Root cause: The full-precision sigS row sums differ from the truncated-then-resummed version. Although each individual truncation error is \(O(10^{-7})\) relative, the scattering matrices have thousands of non-zero entries per row at resonance energies, and the accumulation of truncation errors is significant.

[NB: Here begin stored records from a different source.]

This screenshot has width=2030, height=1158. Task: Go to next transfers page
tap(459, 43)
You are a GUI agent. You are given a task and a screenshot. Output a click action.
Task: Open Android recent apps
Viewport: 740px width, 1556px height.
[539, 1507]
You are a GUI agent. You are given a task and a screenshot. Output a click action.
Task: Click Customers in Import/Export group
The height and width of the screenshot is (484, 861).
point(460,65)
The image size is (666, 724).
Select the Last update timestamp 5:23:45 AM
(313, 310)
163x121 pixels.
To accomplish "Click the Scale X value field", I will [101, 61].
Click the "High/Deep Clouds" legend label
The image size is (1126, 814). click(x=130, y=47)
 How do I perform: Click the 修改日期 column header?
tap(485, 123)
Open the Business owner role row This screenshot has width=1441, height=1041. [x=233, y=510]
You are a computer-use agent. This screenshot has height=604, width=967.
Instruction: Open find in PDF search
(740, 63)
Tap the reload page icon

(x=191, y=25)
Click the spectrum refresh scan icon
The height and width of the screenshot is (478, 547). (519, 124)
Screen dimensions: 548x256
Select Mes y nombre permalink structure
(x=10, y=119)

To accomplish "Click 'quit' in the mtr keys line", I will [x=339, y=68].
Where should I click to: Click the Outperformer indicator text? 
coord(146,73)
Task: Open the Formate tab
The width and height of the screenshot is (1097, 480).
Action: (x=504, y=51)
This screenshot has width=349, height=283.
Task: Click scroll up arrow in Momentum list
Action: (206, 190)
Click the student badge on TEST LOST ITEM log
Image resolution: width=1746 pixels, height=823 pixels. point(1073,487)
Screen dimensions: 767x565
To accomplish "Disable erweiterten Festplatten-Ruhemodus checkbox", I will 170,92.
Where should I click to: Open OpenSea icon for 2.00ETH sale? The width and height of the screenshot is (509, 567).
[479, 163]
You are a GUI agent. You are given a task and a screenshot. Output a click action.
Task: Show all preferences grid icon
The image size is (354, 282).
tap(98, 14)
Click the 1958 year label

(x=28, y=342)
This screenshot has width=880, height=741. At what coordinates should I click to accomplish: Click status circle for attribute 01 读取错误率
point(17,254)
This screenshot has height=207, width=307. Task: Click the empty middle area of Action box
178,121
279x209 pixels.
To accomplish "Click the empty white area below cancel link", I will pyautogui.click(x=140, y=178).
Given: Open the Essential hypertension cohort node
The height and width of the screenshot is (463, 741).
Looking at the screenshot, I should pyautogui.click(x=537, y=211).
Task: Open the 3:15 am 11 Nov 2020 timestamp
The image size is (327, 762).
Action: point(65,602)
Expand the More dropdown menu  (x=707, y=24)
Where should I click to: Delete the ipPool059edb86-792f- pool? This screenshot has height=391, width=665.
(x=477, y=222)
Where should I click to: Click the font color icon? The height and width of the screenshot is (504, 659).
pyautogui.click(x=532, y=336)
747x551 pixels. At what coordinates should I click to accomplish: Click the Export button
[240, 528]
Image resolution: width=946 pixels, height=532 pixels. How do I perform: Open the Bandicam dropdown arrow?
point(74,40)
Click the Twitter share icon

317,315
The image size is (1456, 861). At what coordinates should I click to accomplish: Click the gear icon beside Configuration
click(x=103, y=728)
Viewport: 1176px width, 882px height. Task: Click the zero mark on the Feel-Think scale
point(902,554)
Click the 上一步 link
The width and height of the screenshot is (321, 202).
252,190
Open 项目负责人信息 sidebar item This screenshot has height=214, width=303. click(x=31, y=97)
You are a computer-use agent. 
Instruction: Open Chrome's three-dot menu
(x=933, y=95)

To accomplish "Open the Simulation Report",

Impact on sigma-zero iterations: The sigma-zero solver interpolates sigT(\sigma_0) from the tabulated values. Using the GENDF-computed sigT instead of the .m file’s stored sigT shifts the converged sigma-zeros, which propagates to different interpolated cross sections and ultimately a ~0.4% shift in the PWR-like mixture’s \(\kinf\) (1.01771 vs 1.01357).

HDF5 Storage Format

Each element is stored in a single HDF5 file (e.g., U_235.h5) with one group per temperature:

/{temp_K}K/
    @aw          : scalar (atomic weight in amu)
    @temp        : scalar (temperature in K)
    eg           : (NG+1,)    — energy group boundaries (eV)
    sig0         : (N_sig0,)  — sigma-zero base points (barns)
    sigC         : (N_sig0, NG) — radiative capture
    sigL         : (N_sig0, NG) — (n,alpha)
    sigF         : (N_sig0, NG) — fission
    sigT         : (N_sig0, NG) — total
    nubar        : (NG,) — average neutrons per fission
    chi          : (NG,) — fission spectrum (normalised to 1)
    sig2/
        row      : (nnz,) int32  — COO row indices
        col      : (nnz,) int32  — COO column indices
        data     : (nnz,) float64 — COO values
    sigS/
        L{j}_S{k}/          — Legendre order j, sigma-zero k
            row  : (nnz,)
            col  : (nnz,)
            data : (nnz,)

Dense arrays use gzip compression (level 4). Sparse matrices are stored as COO triplets to avoid scipy-specific formats.

File Sizes

Element

Temperatures

HDF5 Size (MB)

H-1

8

12.3

U-235

6

50.0

U-238

6

37.8

O-16

6

10.8

Zr isotopes (×5)

4 each

~11 each

Data Loading API

The load_isotope function provides a uniform API:

from data.micro_xs import load_isotope

iso = load_isotope("U_235", 600)
# iso.sigC — shape (10, 421), capture XS for 10 sigma-zeros
# iso.sigS[0][0] — csr_matrix(421, 421), P0 scattering at sig0=0
# iso.eg — shape (422,), energy group boundaries in eV

The loader reads from the HDF5 files in data/micro_xs/{name}.h5.

Conversion Script

To regenerate the HDF5 files from the GENDF sources:

cd data/micro_xs
python convert_gxs_to_hdf5.py

This processes all 12 .GXS files and writes the corresponding .h5 files. Runtime is approximately 2–3 minutes on a modern laptop.

Validation

The HDF5 data pipeline was validated by running both homogeneous reactor cases and comparing against the MATLAB reference:

Case

Python \(\kinf\)

MATLAB \(\kinf\)

Match

Aqueous (H₂O + U-235, 294K)

1.03596

1.03596

Yes

PWR-like (UO₂ + Zry + H₂O+B, 600K)

1.01357

1.01357

Yes

Per-component validation for H-1 at 294K (1 sigma-zero, simplest case):

Quantity

Max diff (GXS vs .m)

Status

aw

0

Exact

eg

0

Exact

sigC

0

Exact

sigF

0

Exact

nubar

0

Exact

chi

0

Exact

sigS[0][0] (row sums)

0

Exact

sigS[0][0] (nnz)

77,627 = 77,627

Exact

Per-component validation for U-235 at 294K (10 sigma-zeros):

Quantity

Max diff (GXS vs .m)

Status

sigC

0

Exact

sigF

0

Exact

nubar

0

Exact

sigS[0][0] (row sums)

\(9.6 \times 10^{-7}\)

Negligible

sig2 (nnz)

6,067 = 6,067

Exact

See also

References

[ENDF102]

M.A. Kellett, O. Bersillon, R.W. Mills, “The JEFF-3.1/-3.1.1 Radioactive Decay Data and Fission Yields Sub-libraries”, OECD/NEA, 2009. ENDF-6 format manual: BNL-NCS-44945 (Rev. 2012).